L’Arabie saoudite veut un Yémen unifié sous un gouvernement reconnu internationalement. Les EAU privilégient des alliances avec des acteurs locaux, ici le CTS, contre le gouvernement central, pour accroître leur influence dans le sud de la péninsule, riche en pétrole, et sur les routes maritimes du golfe d’Aden et de la mer Rouge. Ces tensions reflètent un désaccord sur le conflit yéménite, mais elles marquent une rivalité stratégique croissante sur la place de chaque puissance dans la péninsule Arabique. Chacune veut obtenir la reconnaissance de Washington, leur manière d’y parvenir diffère.

Une alliance avec Israël qui s’affirme

Parce qu’ils veulent s’affirmer dans la région en tant que puissance autonome, les Émirats n’hésitent pas à jouer leur propre jeu. Leurs interventions au Soudan, au Yémen ou en Somalie inquiètent fortement l’Arabie saoudite. Le rapprochement des EAU avec l’État hébreu, manifeste depuis les accords d’Abraham en 2020, se renforce même si des différends subsistent (question palestinienne).

Les Saoudiens ont besoin qu’Israël soit intégré à l’architecture de sécurité de la région. Mais les massacres à Gaza ont empêché un rapprochement diplomatique plus complet, principalement à cause de l’opinion publique arabe pro-palestinienne ; les EAU n’ont sur ce terrain pas grand-chose à craindre. 

Le dernier épisode de cette opposition est la reconnaissance de la république autoproclamée du Somaliland par Israël le 26 décembre. Les Émirats ont joué le rôle d’intermédiaires dans ce geste qui vise à assurer à Israël une place stratégique au plus près du Yémen et de l’Iran, au risque de remettre en cause les équilibres régionaux souhaités par Riyad, perturbés par la révolution en cours en Iran.
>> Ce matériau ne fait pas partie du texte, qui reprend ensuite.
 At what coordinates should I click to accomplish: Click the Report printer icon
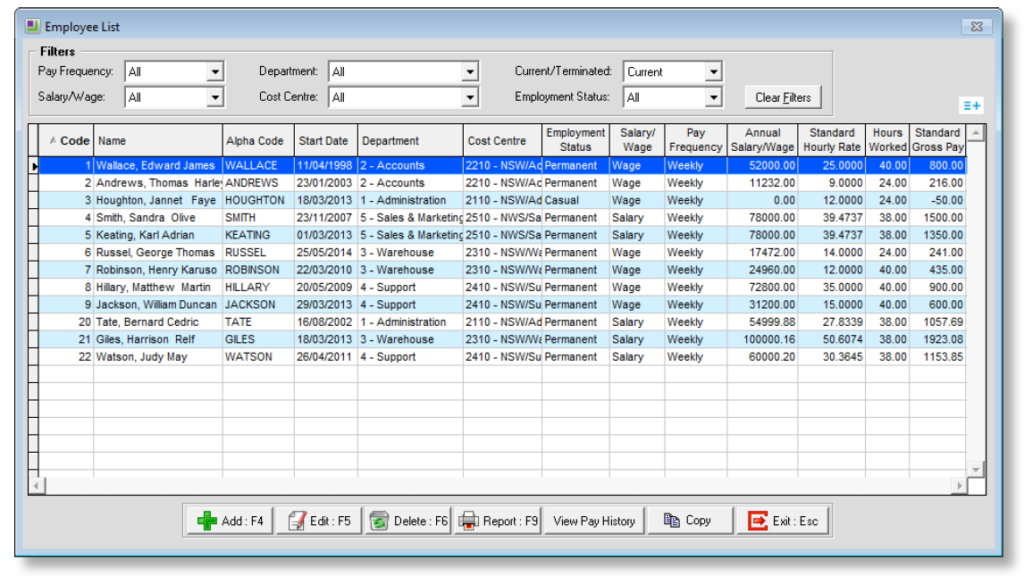tap(467, 519)
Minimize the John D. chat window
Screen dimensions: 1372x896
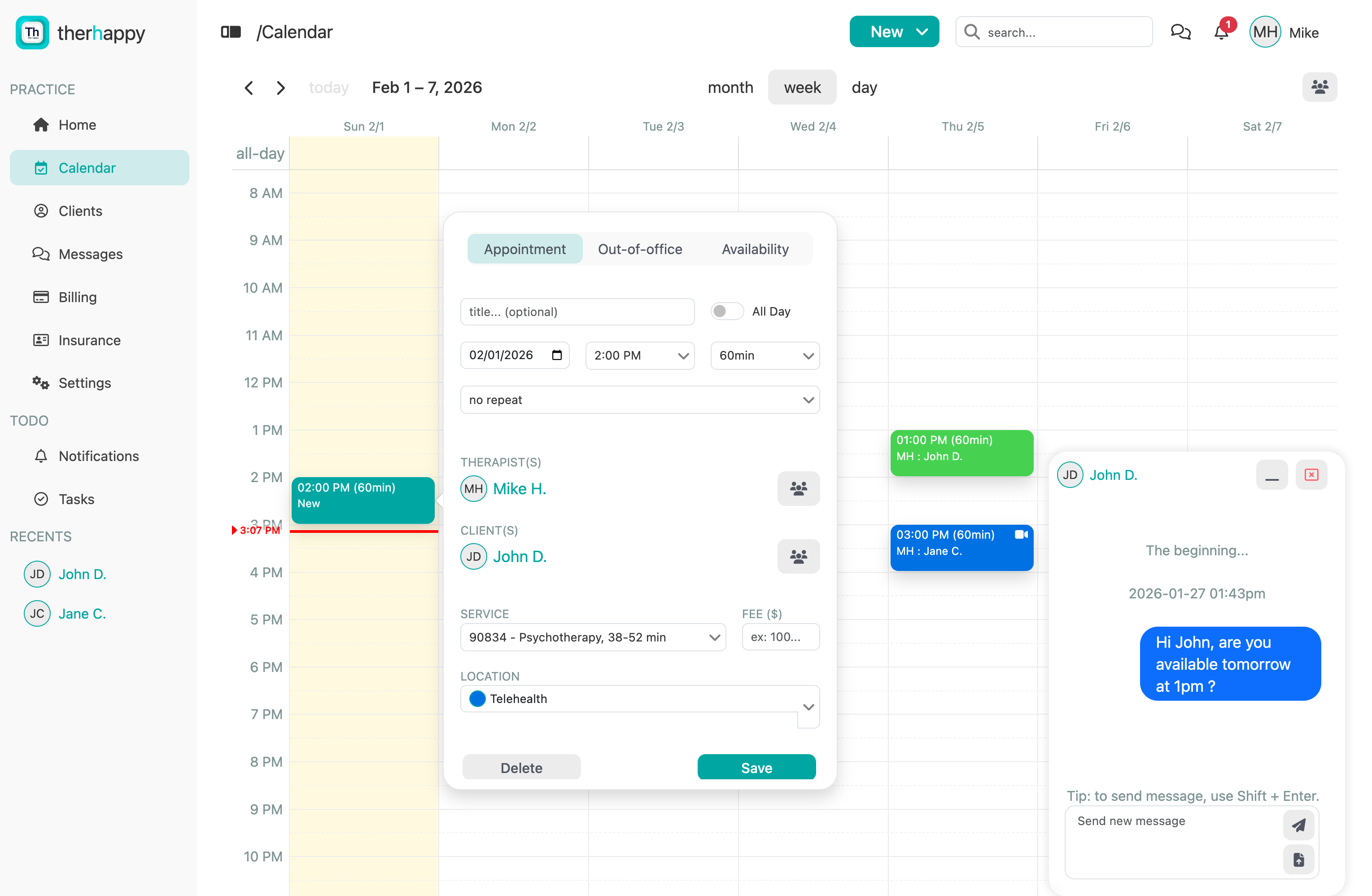(x=1272, y=474)
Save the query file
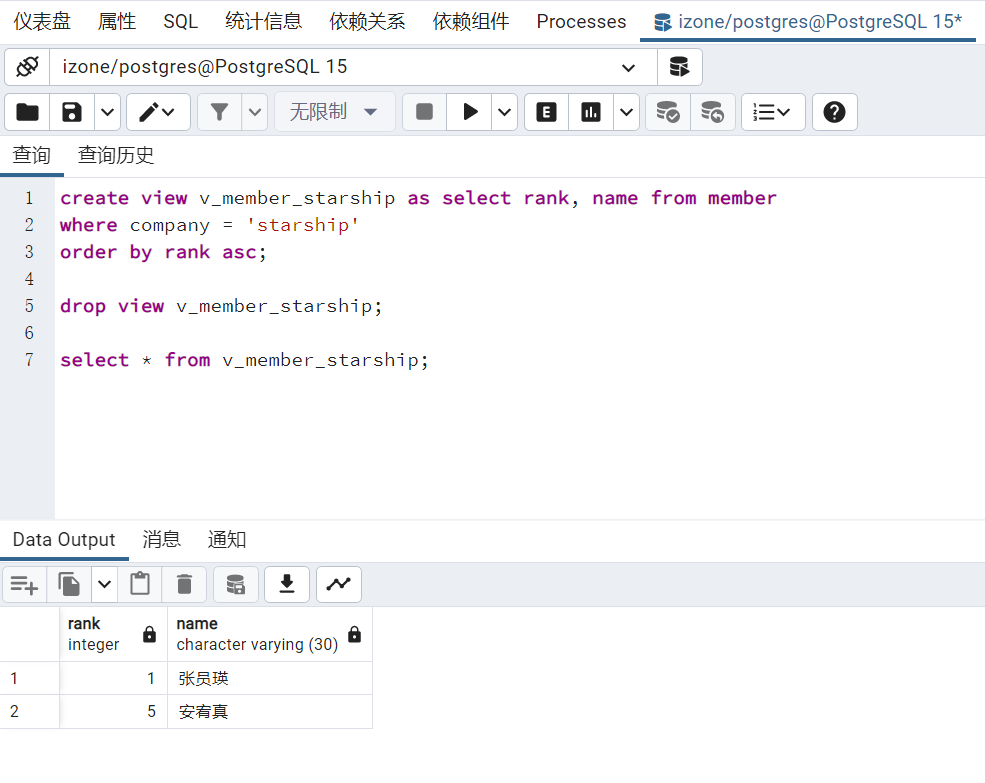985x783 pixels. [x=70, y=112]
Un sous-impérialisme extractiviste et prédateur

Grâce à une exploitation massive du travail migrant, l’oligarchie capitalo-monarchique des EAU a transformé sa rente pétrolière en puissance financière, logistique et militaire. Sur le plan stratégique, les EAU demeurent étroitement dépendants des États-Unis pour leur sécurité militaire et d’Israël pour certaines capacités technologiques et de renseignement. Ils exercent une domination régionale réelle par une diplomatie agressive, leur armée et les groupes locaux qu’ils soutiennent. Prolongement de l’ordre impérial mondial, ils en assurent la reproduction dans des régions que les crises politiques et sociales, et les nouvelles conditions environnementales, ont fragilisées.

L’Afrique pillée par un extractivisme sans limite

En Afrique, en particulier en Afrique de l’Est, ils contrôlent des plateformes portuaires et logistiques sur les routes de la mer Rouge, du golfe d’Aden, de l’océan Indien, et investissent dans les infrastructures ferroviaires. Hyper-dépendants pour leur alimentation, les EAU accaparent des terres en Éthiopie, Soudan, Égypte, Kenya, Madagascar. Pour sécuriser les routes maritimes et leurs investissements extractifs, ils développent une intervention militaire directe par des bases militaires (Somaliland), indirecte par le soutien massif à des milices autochtones (Soudan, Yémen).

Les EAU interviennent dans des territoires politiquement fragiles et déjà profondément affectés par les sécheresses, la désertification, l’insécurité hydrique et alimentaire. Cet « extractivisme vert », appropriation intensive de ressources (terre, soleil, vent, eau, minerais, travail), se fait au nom de la transition énergétique. Les investissements « verts » dans des projets solaires, éoliens, hydrogène vert nécessitent des milliers d’hectares ; la fabrication d’hydrogène est très consommatrice d’eau ; leur production est principalement dédiée à l’exportation vers l’Europe ou l’Asie. Loin de bénéficier aux économies locales, l’argent des EAU renforce les gouvernements autoritaires.

Nos tâches

Le sous-impérialisme ne repose plus sur la colonisation territoriale directe, mais sur la captation militarisée des terres agricoles, corridors hydriques, ports, ressources minières, en exploitant les vulnérabilités écologiques et climatiques.

L’anti-impérialisme du 21e siècle doit intégrer pleinement les nouvelles conditions environnementales comme champ de lutte, en refusant toute naturalisation des catastrophes et en identifiant les acteurs qui transforment ces crises en instruments de domination. Nous devons penser ensemble sur­exploitation du travail, dépossession territoriale et ­destruction des conditions matérielles de la vie.